● EXTRACTED ENTRIES
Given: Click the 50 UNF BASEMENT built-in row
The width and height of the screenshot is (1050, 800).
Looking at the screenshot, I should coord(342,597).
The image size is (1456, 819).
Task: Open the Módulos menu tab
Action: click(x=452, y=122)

● DIRECTION
Copy all of the entries above line for line, without changing a single character.

● THE COMPLETED TASK
Given: Click the 50 UNF BASEMENT built-in row
The width and height of the screenshot is (1050, 800).
Looking at the screenshot, I should coord(342,597).
The image size is (1456, 819).
Task: Open the Módulos menu tab
Action: click(x=452, y=122)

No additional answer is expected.